Most of the data on the incidence of CDI come from Australia, the largest country in Oceania, particularly Western Australia. However, probably due to the variety of patient characteristics such as age, there is a discrepancy between the studies available to date.
For example, a study of C. difficile isolated from pediatric patients hospitalized in Perth, capital of Western Australia, in the period 2019–2020, reported a prevalence of RT002 (toxigenic) and RT009 (non-toxigenic) (on a total of 427 stool samples) [80]. On the other hand, a study conducted in the earlier period 2013–2018 in a geographically larger area covering 10 diagnostic laboratories from five states in Australia (Western Australia, New South Wales, Victoria, South Australia, and Queensland), reported 203 different RTs in predominantly elderly subjects, with RT014/020 being the most common, while RT027 and RT078 only rarely found [81]. Additionally, toxigenic RT014/020 was found to be more common among clinical cases in a tertiary hospital in Perth, while non-toxigenic RT010 was prevalent among floor samples and shoe soles of hospital staff, visitors and patients [82]. Outside of Australia, few research works are available.

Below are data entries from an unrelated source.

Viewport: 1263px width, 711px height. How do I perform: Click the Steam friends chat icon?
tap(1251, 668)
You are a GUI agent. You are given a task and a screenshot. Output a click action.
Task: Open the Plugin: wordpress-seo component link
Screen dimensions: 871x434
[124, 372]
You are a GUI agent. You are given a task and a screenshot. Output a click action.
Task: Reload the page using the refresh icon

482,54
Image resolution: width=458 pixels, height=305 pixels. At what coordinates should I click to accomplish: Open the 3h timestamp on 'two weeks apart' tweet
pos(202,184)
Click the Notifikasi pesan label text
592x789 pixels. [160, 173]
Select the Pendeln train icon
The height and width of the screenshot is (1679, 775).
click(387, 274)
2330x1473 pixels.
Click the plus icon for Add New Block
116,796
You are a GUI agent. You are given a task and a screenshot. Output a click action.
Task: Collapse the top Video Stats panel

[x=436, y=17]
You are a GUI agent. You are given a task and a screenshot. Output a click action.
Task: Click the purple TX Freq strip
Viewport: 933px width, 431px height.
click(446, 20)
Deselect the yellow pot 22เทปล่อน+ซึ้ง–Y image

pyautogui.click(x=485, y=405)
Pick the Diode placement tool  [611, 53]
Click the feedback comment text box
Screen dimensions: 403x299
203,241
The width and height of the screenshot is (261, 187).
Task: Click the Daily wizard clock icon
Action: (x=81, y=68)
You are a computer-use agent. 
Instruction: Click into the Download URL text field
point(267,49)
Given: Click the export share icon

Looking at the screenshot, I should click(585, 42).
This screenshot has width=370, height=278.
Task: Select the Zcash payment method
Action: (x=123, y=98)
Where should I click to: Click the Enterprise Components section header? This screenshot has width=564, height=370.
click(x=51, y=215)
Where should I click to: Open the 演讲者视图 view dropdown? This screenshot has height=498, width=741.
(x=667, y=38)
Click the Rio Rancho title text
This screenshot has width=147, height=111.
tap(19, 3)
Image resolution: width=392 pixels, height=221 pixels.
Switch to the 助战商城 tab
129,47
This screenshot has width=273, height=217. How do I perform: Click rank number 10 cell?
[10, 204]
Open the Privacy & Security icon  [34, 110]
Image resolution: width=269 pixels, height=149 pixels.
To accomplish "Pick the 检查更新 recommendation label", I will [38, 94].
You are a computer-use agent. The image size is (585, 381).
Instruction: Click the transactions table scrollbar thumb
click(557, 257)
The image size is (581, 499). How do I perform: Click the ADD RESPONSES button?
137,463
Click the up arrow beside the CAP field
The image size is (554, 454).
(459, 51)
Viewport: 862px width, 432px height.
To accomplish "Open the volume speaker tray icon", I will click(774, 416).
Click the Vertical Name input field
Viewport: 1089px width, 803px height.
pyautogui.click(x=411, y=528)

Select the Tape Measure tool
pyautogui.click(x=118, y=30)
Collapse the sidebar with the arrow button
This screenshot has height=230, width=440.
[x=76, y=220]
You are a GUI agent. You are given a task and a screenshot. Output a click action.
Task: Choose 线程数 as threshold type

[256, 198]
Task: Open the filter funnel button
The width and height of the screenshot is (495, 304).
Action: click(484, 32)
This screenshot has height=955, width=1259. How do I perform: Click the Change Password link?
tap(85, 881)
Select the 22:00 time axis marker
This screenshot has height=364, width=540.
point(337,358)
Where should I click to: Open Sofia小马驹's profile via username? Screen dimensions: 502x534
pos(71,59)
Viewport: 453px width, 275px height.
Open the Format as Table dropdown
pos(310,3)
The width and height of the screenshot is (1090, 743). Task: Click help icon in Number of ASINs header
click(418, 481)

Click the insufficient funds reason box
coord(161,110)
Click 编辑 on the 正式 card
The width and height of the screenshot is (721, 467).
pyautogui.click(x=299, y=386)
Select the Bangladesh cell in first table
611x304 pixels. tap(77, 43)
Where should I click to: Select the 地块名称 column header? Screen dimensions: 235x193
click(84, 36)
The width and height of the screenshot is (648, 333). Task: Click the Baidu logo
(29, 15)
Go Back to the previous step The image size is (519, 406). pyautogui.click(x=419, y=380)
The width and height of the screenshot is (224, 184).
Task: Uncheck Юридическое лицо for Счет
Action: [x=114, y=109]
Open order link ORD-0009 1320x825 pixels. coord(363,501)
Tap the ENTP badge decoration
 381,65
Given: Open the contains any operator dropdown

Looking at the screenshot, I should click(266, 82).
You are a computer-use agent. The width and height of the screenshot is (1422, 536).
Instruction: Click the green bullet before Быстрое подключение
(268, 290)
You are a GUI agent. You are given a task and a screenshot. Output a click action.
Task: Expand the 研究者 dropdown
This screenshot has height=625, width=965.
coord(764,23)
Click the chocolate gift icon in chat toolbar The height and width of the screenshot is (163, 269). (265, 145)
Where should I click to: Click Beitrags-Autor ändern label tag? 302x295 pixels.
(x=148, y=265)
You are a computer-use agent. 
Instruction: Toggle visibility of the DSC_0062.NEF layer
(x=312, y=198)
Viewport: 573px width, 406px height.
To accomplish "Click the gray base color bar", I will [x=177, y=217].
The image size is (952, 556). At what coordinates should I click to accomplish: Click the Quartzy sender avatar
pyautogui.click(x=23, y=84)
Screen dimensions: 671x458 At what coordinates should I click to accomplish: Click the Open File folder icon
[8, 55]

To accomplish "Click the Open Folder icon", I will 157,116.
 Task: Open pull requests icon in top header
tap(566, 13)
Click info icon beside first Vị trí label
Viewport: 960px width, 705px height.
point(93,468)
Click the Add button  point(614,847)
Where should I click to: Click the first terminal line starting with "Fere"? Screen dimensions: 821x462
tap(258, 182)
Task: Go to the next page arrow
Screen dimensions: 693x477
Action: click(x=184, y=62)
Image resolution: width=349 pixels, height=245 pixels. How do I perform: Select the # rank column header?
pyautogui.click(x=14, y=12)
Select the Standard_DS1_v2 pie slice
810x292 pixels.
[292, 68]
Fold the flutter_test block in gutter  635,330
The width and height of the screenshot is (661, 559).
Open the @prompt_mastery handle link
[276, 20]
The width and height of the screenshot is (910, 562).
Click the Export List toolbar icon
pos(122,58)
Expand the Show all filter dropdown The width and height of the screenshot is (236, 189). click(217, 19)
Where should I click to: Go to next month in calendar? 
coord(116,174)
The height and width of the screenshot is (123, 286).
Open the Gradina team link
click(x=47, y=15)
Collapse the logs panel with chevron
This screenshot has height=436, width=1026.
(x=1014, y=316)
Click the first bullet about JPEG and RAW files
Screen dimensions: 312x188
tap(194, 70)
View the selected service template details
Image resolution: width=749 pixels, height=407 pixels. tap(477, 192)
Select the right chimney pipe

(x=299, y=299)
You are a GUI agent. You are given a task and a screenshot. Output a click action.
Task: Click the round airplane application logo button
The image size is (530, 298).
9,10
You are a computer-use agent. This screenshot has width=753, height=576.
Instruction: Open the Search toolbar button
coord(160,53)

In particular, for New Zealand, a 2021 study reported that the two most common RTs were the same found in Australia (i.e., RT014, RT020) [83]. Interestingly, the dominance of RT014 has also been reported in Europe, particularly in 2015 [31]. The dominance of RT014 was also found in Auckland in 2014 [84]. In the study by Zhao et al., clade 1 was found to be the predominant one in Oceania [32].

3.5. Africa

In Africa, C. difficile is generally considered a minor pathogen, while the most common causative agents of diarrhea are Escherichia coli, Cryptosporidium, Shigella, and rotavirus [85]. No less important, there is a lack of recent literature on ribotyping and molecular characterization of C. difficile. For example, for Northern Africa, the latest PCR ribotyping report was released in 2018 in two Algerian hospitals, revealing the predominance of RT014, RT020 and non-toxigenic RT084, but only in 11 out of 159 stool samples collected between 2013 and 2015 [86]. In sub-Saharan Africa (i.e., Tanzania), a 2015 study identified RT038 among non-toxigenic strains, RT045 among toxigenic strains, and an unknown RT for two strains resulted positive for both tcdA and tcdB. Further analyses conducted on one of the two unknown strains highlighted a similarity with RT228 and RT043 [87]. Another study conducted in rural Ghana showed a high rate of non-toxigenic strains (e.g., RT084) isolated from patients with diarrhea and no hypervirulent strains [88]. A 2018 multi-centric cross-sectional study conducted between Germany, Ghana, Tanzania, and Indonesia showed that non-toxigenic strains were more abundant in Africa, with a prevalence of RT084 in the Ghanaian site and RT038 and RT045 in the Tanzanian site [89]. In light of this evidence, there appears to be a shortage of hypervirulent RTs in Africa (as opposed to Europe and the USA), while most of the CDIs found are attributable to non-toxigenic strains. Finally, it should be noted that in the Zimbabwe region, RT084 was the most common in human samples, while RT103, RT025, and RT070 were prevalent in chicken isolates, and RT025 and RT070 in soil samples [90]. Based on the study by Zhao et al., in South Africa, there is a prevalence of clade 1 [32].